第一に、軟骨形成不全症・アペール症候群の原因となるFGFR2, FGFR3の突然変異は、非常に特殊な例である可能性がある。これらの突然変異は、遺伝子配列の特定のサイト(ホットスポット)で頻発している。しかも、FGFR2の突然変異は、精子が形成される過程での細胞間競争において有利なのだという、実に興味深い論文がScienceに2003年に発表されている。このような事例がどの程度一般的かは、現在のところ正確には判断できないが、かなり例外的な突然変異機構である可能性が高いと思う。もし一般的なら、すでに判明しているいろいろな遺伝病の遺伝子で、同様な発見があいついで報告されても良いはずだ。
ハンチントン病に関しては、マイクロサテライトが原因であることがわかっている。この場合、CAGの反復数が少ないうちは発症しないが、反復数が多くとともに発症するようになる。そして、男性が年齢を重ねるとともに、精子形成の過程で反復数が増えていく(つまり方向性をもった突然変異が生じる)ことがわかっている。
統合失調症は約150人に一人が発症する、発症率の高い病気である。父親が20代の子では141人に一人の発症率だが、父親が40台前半の場合には80人に一人、50台の場合には47人に一人に、発症リスクが増加する。このリスクの増加はきわめて顕著であり、ハンチントン病に似た方向性の突然変異が原因かもしれない。
今のところ、父親の年齢とともに顕著に変異率が増加する確かな事例は、この程度である。
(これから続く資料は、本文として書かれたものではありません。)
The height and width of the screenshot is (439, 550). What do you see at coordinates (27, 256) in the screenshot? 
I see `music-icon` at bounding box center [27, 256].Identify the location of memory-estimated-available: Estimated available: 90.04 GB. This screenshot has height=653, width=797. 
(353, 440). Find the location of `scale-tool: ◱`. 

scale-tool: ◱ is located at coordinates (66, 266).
私は、これらの事例は、多くの遺伝子に生じる点突然変異とは異なる、特殊な事例ではないかと疑っている。現時点で、これらの少数事例から、有害遺伝子蓄積の脅威をあおることは、科学者として納得がいかない。
第二のポイント、つまり、「かつてはより有害度が高かった遺伝子が、弱有害変異、あるいはほとんど中立な変異へと変化した例は多数あるだろう」という点に関しては、Crowをはじめ多くの遺伝学者がこの点をあたかも大問題のようにとりあげることが不思議でならない。現代の衛生環境と医療の下で、ほとんど中立なら、それは有害遺伝子とはいえない。その運命は偶然に左右されるだけで、人類集団の中に蓄積していくと考えるのはおかしい。戦争や飢饉が起きれば、再び有害になるとCrow(2000)は主張しているが、これもかなり馬鹿げた意見である。かつては有利だった変異が、食生活の変化とともに有害遺伝子に変化した例も少なくない。高血圧、糖尿病など、いわゆる生活習慣病の原因となる遺伝子の多くはその例である。では、食生活の変化には人類集団に有害遺伝子を蓄積させる効果があると言えるだろうか。
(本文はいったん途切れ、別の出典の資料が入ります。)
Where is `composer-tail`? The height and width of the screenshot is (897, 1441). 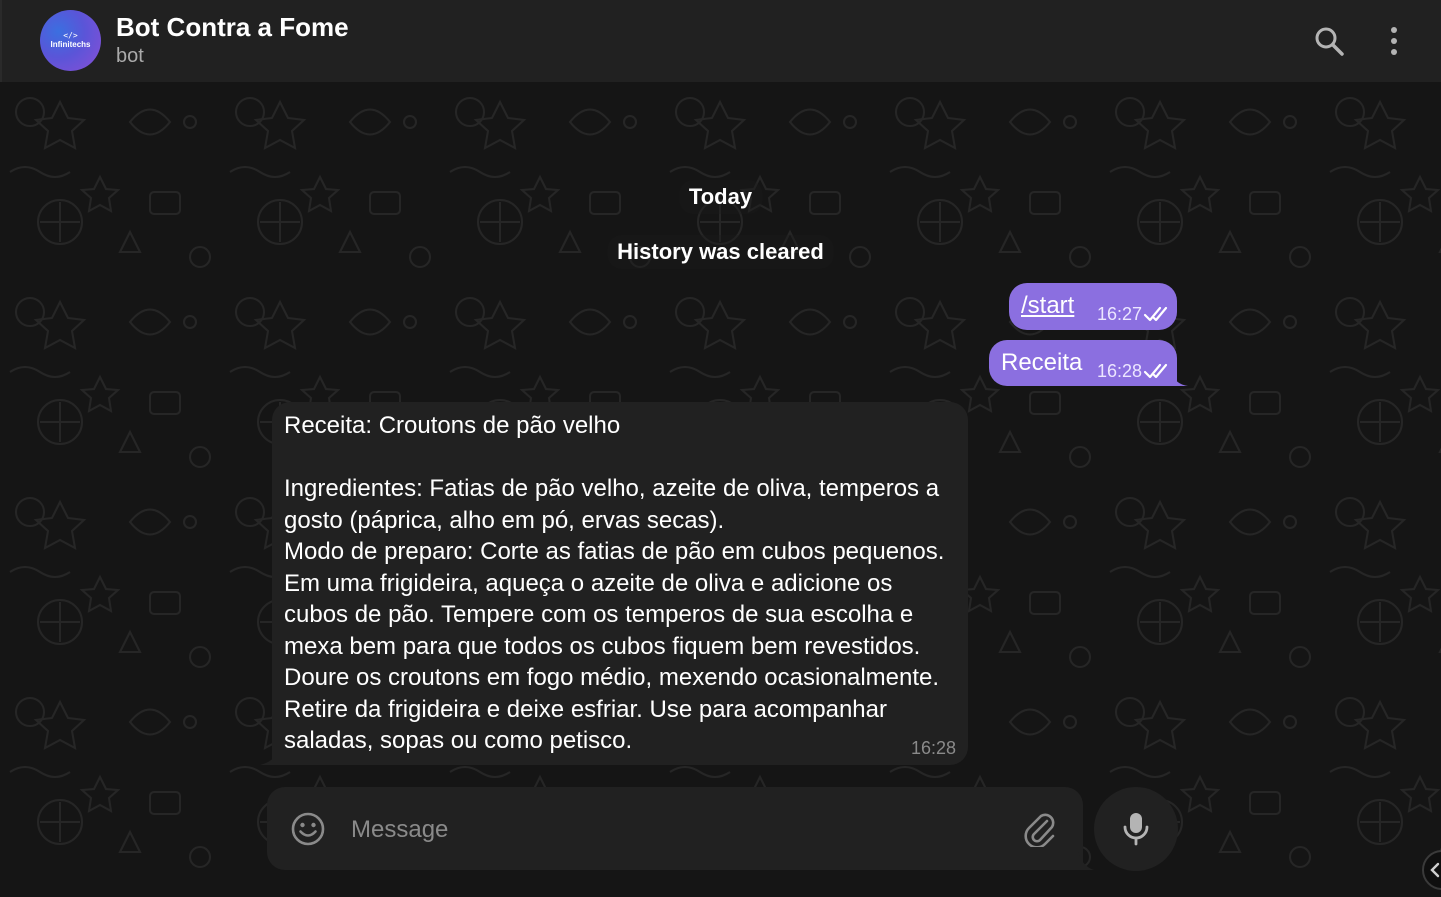 composer-tail is located at coordinates (1086, 861).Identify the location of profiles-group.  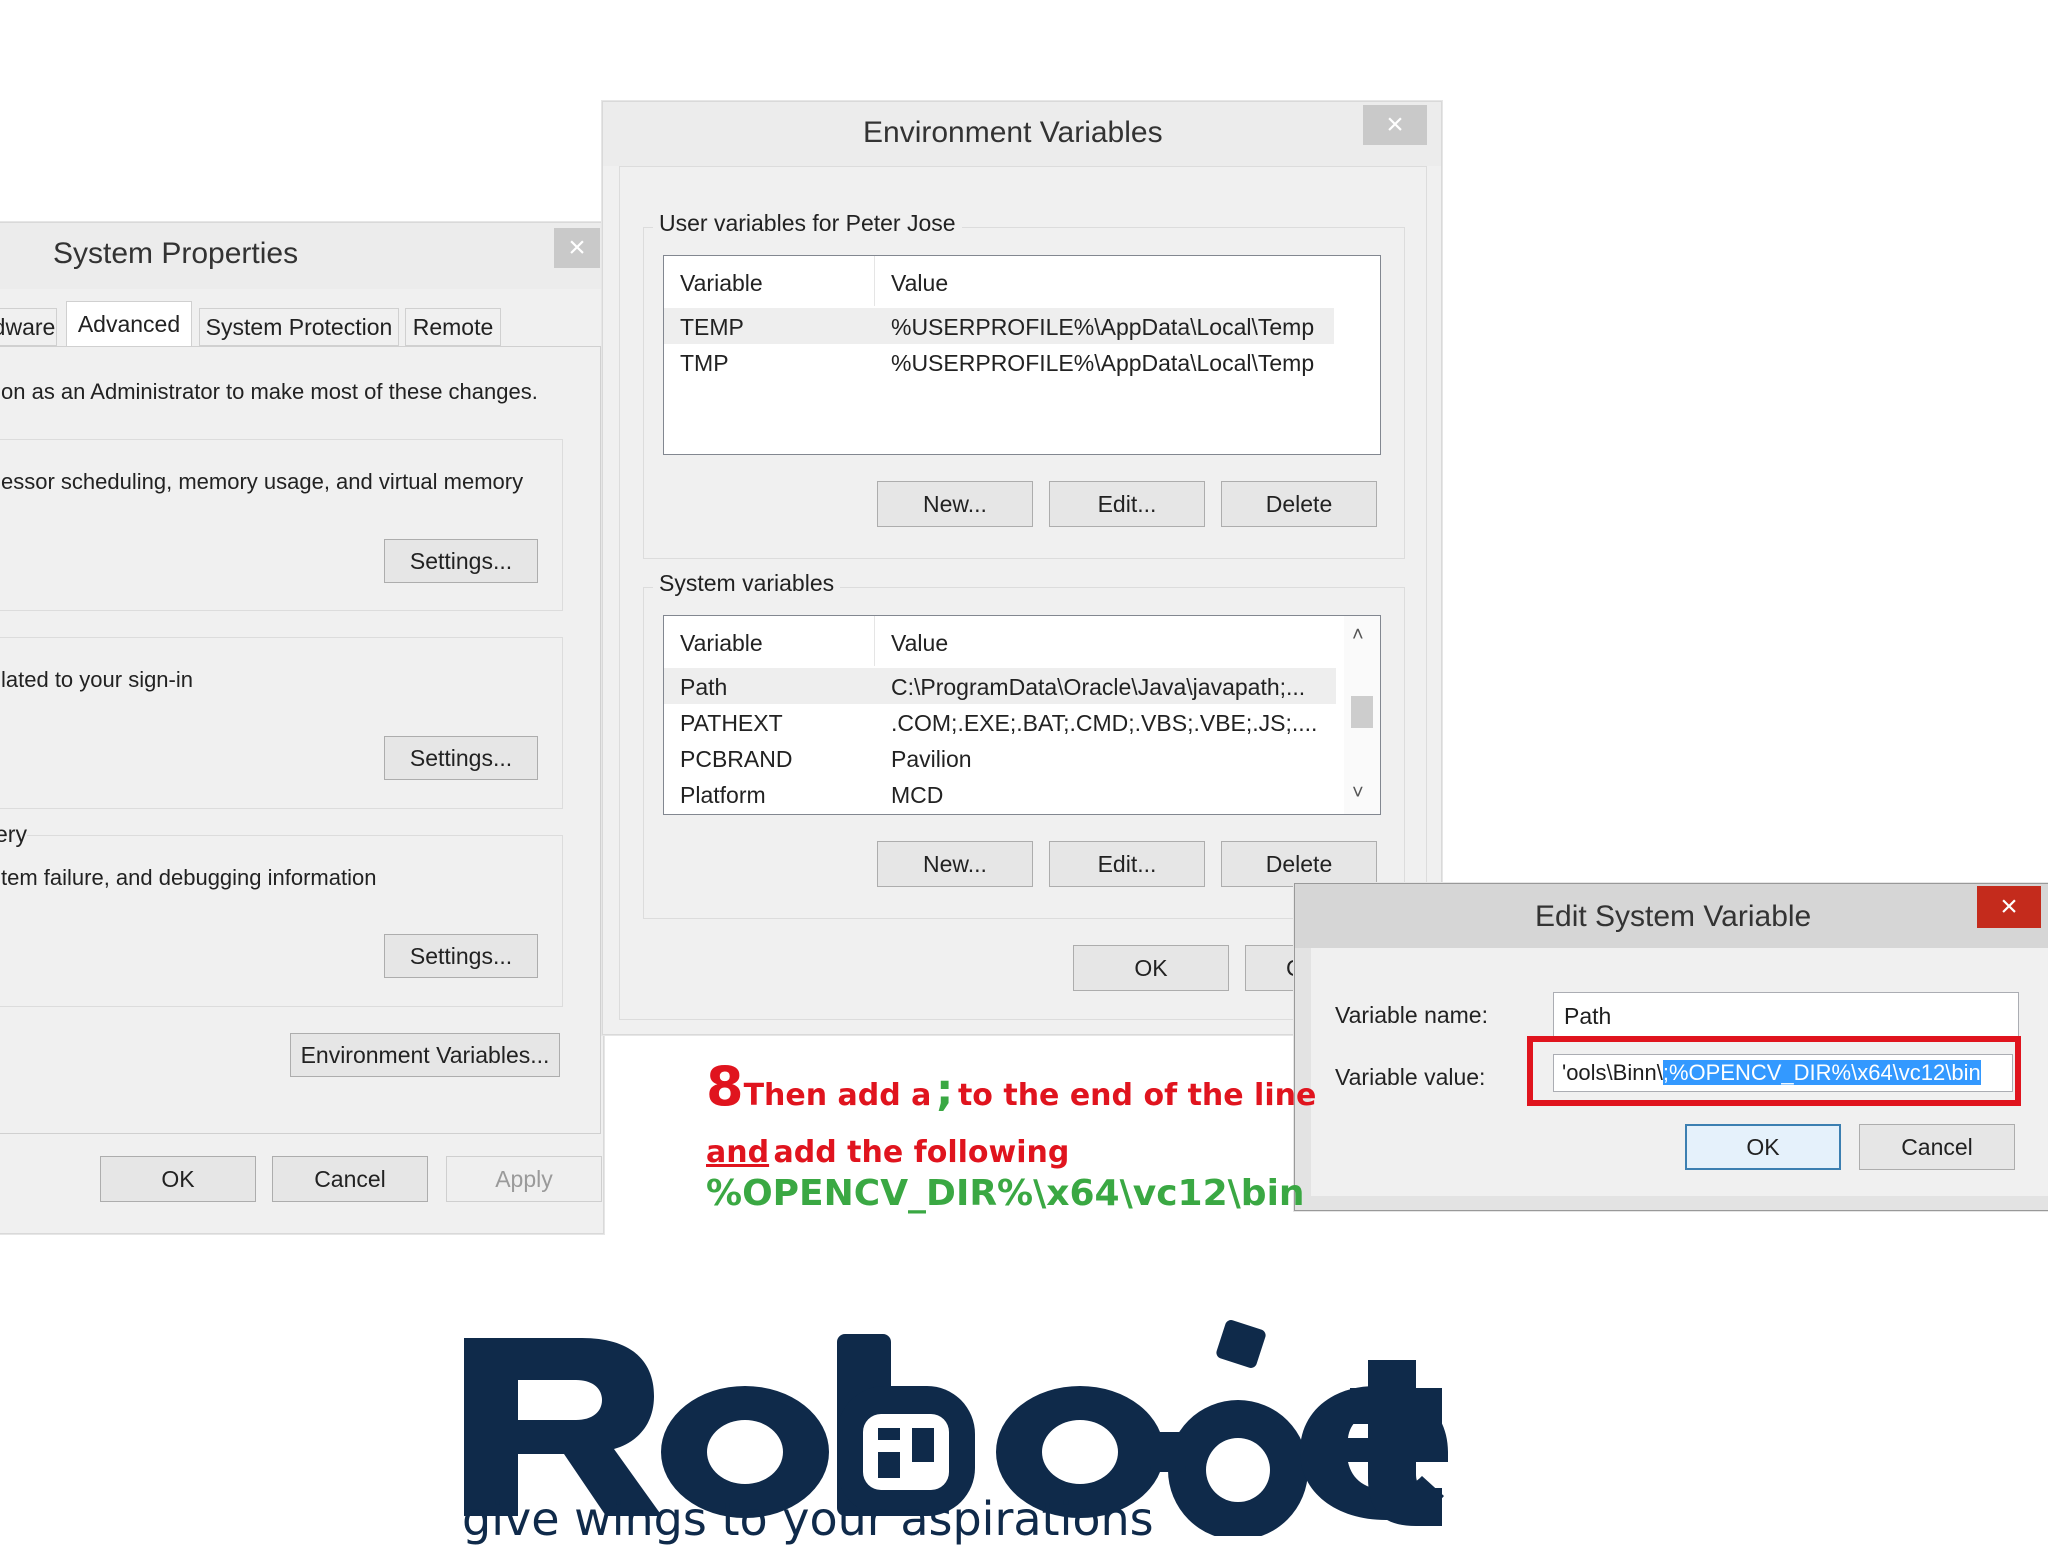
(282, 723).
環境が変化したために、淘汰圧が変化した。それだけのことである。そして、全体としては淘汰圧は弱まっている。それは遺伝的変異の運命がより偶然に左右されるように変化したことを意味するだけである。
それを好ましいと思うかどうかは、人間の価値観の問題だが、淘汰圧が弱まるということは、ヒトが死ななくなっているということであり、通常の価値観をもつ多くの人には、好ましい結果に違いない。
以上の理由により、人類集団に有害遺伝子が蓄積しているという20世紀初頭以来の遺伝学者の警告には、いまだにたいした根拠はないと考える。
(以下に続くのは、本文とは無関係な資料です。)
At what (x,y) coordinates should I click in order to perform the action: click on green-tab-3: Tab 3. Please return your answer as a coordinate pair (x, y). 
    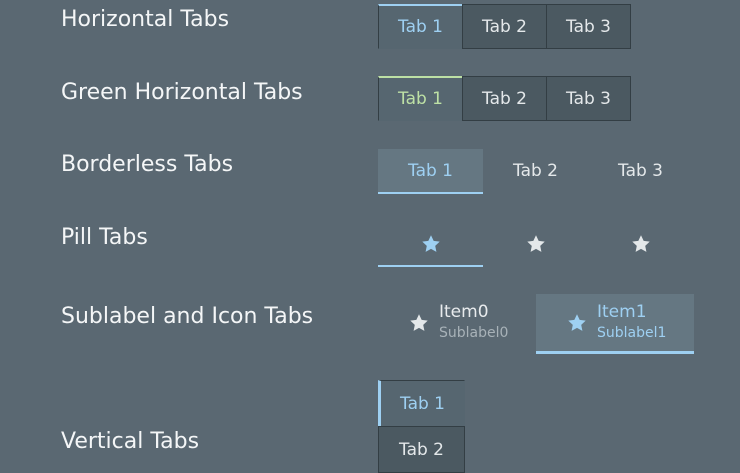
    Looking at the image, I should click on (588, 98).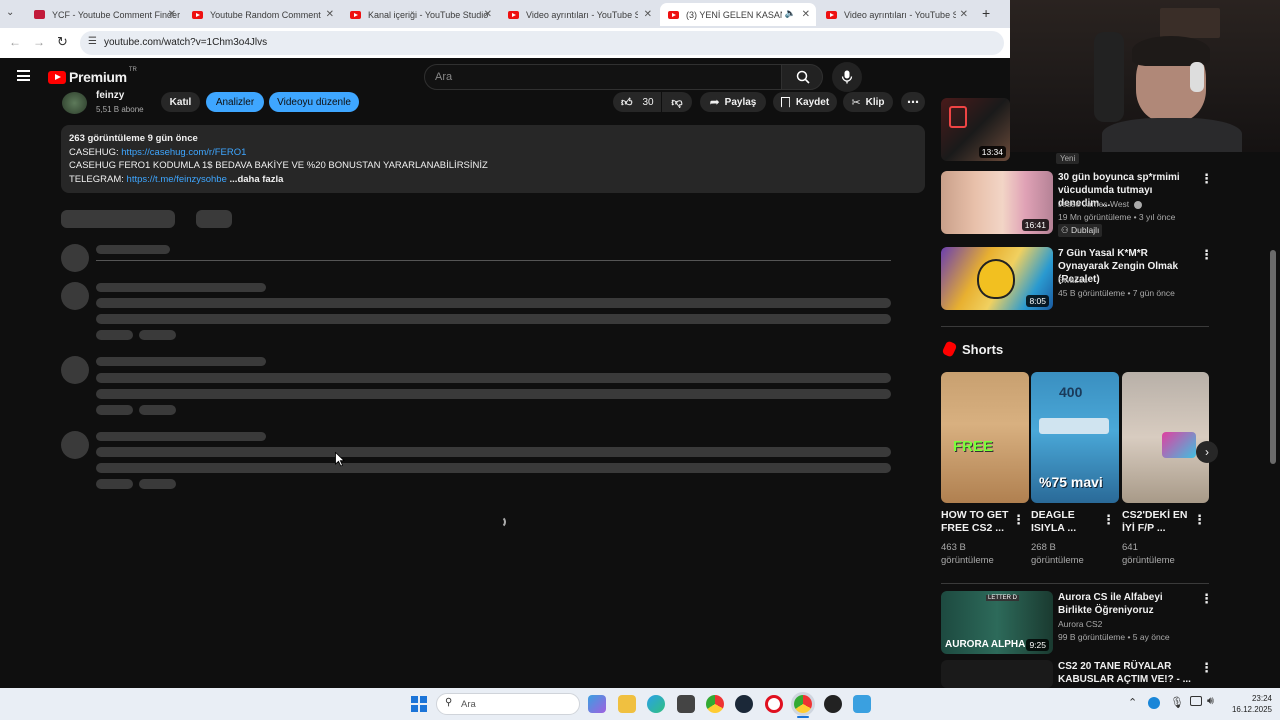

ただし、親になるのは、若いとき(適応戦略として設計されたヒトの繁殖期の範囲内)のほうが良いことは、かなり確かである。母親では、30代後半よりも高齢になると、ダウン症などのトリソミーの発生率が顕著に高くなる。父親においても、染色体突然変異が年齢とともに増えるという証拠がある。これらの知識は、高校できちんと教えるほうが良いと思う。